De acordo com o advogado Caio Henrique Fernandes, sócio do escritório Vilhena Silva Advogados, especializado em direito à saúde, esse é o menor reajuste aplicado desde 2008, com exceção do período pandêmico, quando houve, na verdade, um desconto. A medida impacta mais de 8 milhões de beneficiários, o equivalente a 16,4% dos 52 milhões de usuários de planos médicos no País.
No entanto, o reajuste não se aplica aos planos coletivos, como os oferecidos por empresas aos seus funcionários ou contratados por meio de sindicatos e associações. Essas modalidades são a maioria no mercado de saúde suplementar.
Frente à medida, o Idec emitiu um posicionamento, em que questiona a falta de um teto para essa parcela de usuários. “É muito importante que, principalmente na parte dos reajustes, a ANS defina regras para que eles sejam fixados dentro de patamares razoáveis para os planos coletivos”, reforça Marina.

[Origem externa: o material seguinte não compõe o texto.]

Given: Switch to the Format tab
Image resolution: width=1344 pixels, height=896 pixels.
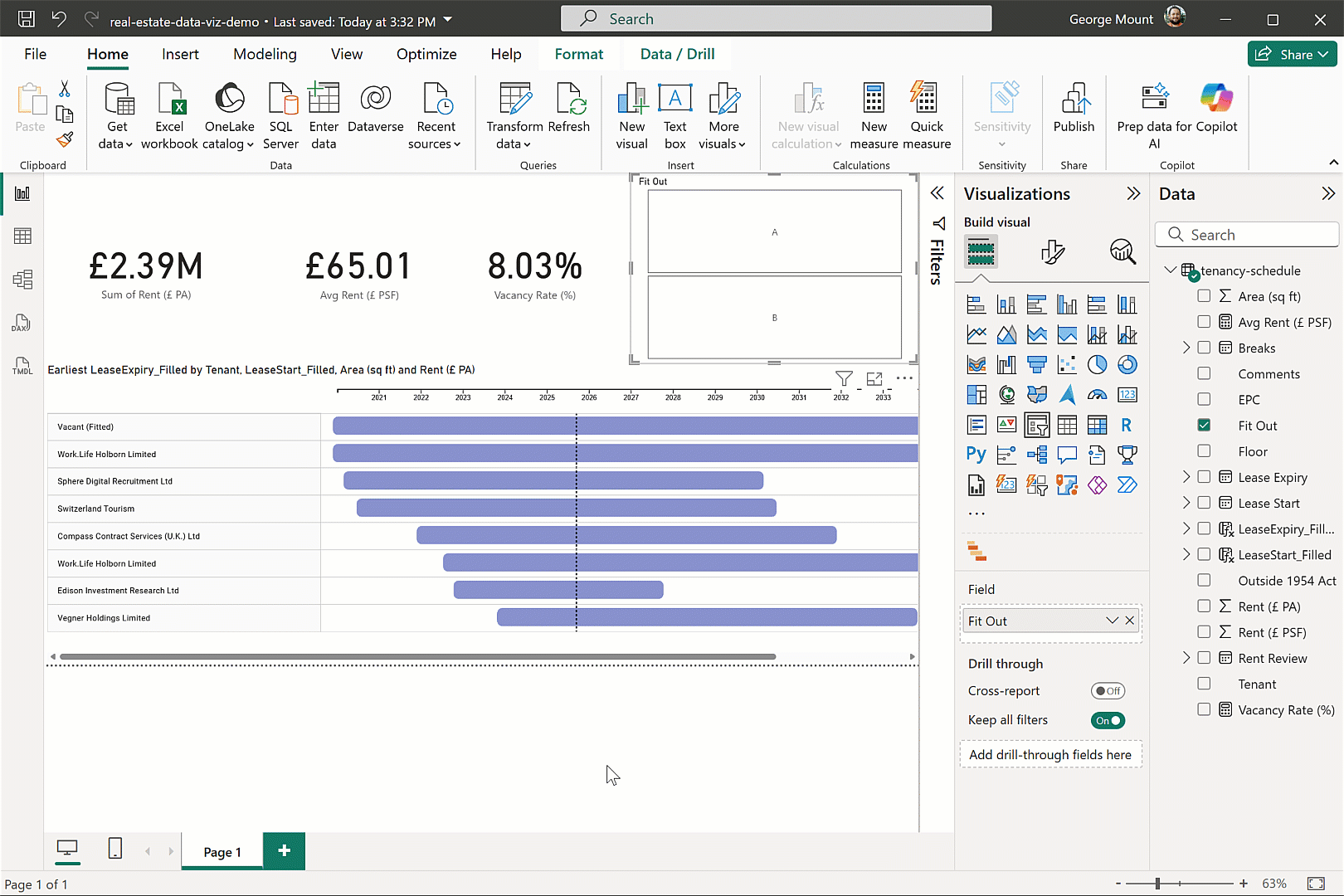Looking at the screenshot, I should click(578, 54).
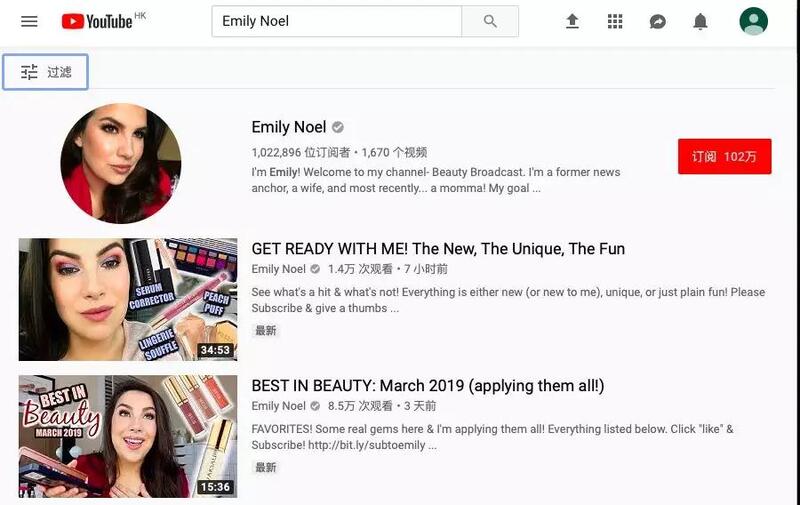The height and width of the screenshot is (505, 800).
Task: Open GET READY WITH ME video title
Action: [438, 249]
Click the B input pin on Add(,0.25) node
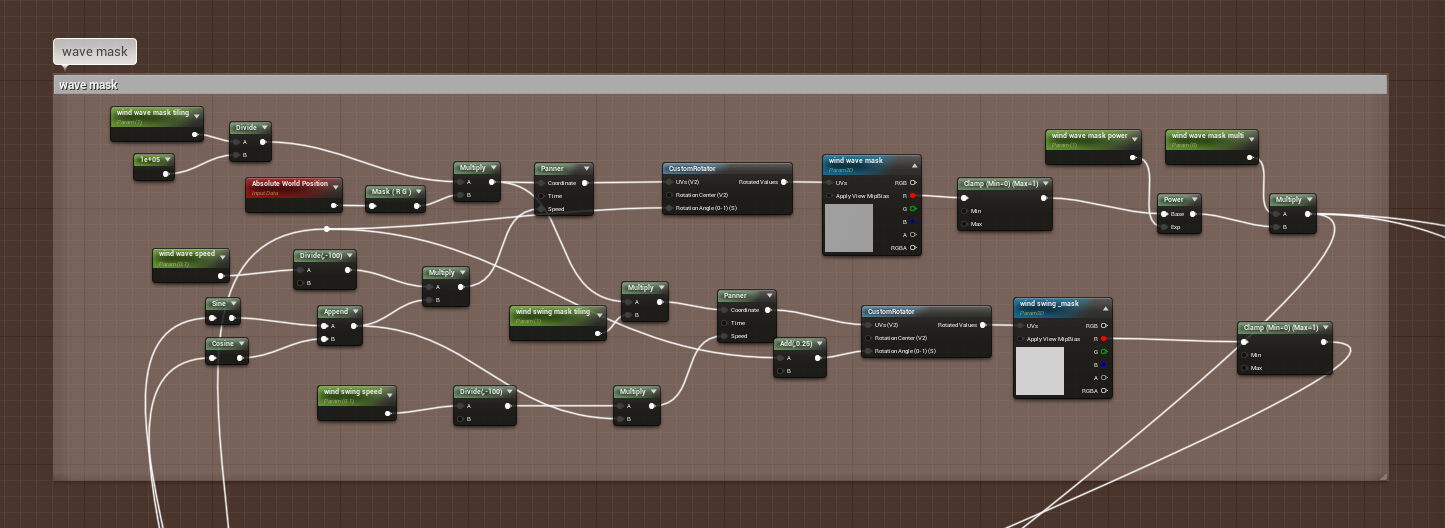 point(781,371)
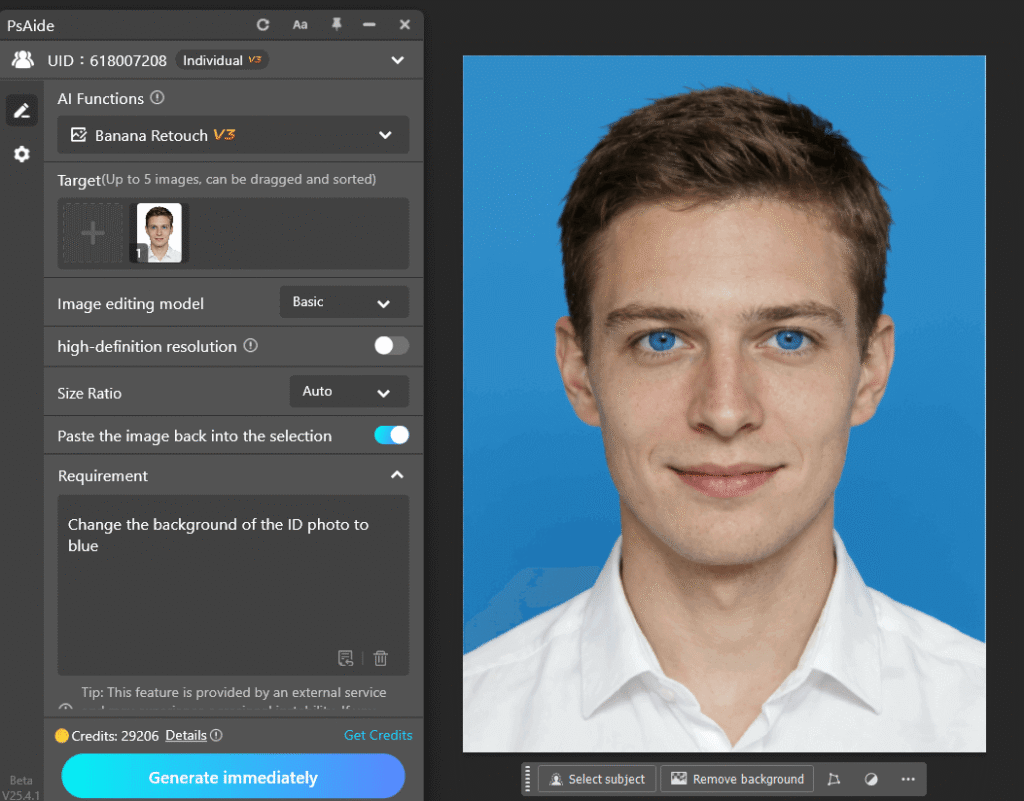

De acordo Fernandes, há casos de reajustes anuais aplicados a planos coletivos com percentuais de 30% a 40%. A boa notícia, segundo o advogado, é que o teto aplicado aos planos individuais poderá servir como parâmetro para combater os reajustes abusivos nos planos coletivos, que correspondem a 80% do mercado.
Isso porque, diz Fernandes, o teto aplicado indica que os estudos da própria autarquia demonstram que é possível reajustar as mensalidades com índices mais baixos. “Nas ações judiciais, solicitamos que as operadoras justifiquem de forma clara como chegaram ao percentual de reajuste aplicado. Caso não haja comprovação, judicializamos para que os valores sejam substituídos pelo índice de 6,06%”, exemplifica.
Ainda assim, a expectativa é de que, em um futuro próximo, sejam definidas regras para este grupo. “Ou uma forma de limitar esses aumentos de maneira mais justa para o consumidor”, defende Marina.
O que fazer caso regras não sejam cumpridas
Em caso de descumprimento das regras, o consumidor pode registrar uma reclamação no Procon. No Estado de São Paulo, por exemplo, o atendimento pode ser feito presencialmente, na sede localizada no Largo do Pátio do Colégio, nº 5, no centro histórico de São Paulo, ou por meio do Atendimento Eletrônico disponível no portal 156.
Também é possível registrar a denúncia diretamente na ANS, acessando o site da agência, no Espaço do Consumidor, clicando em “Canais de Atendimento” ou, se preferir, pelo telefone 0800 701 9656.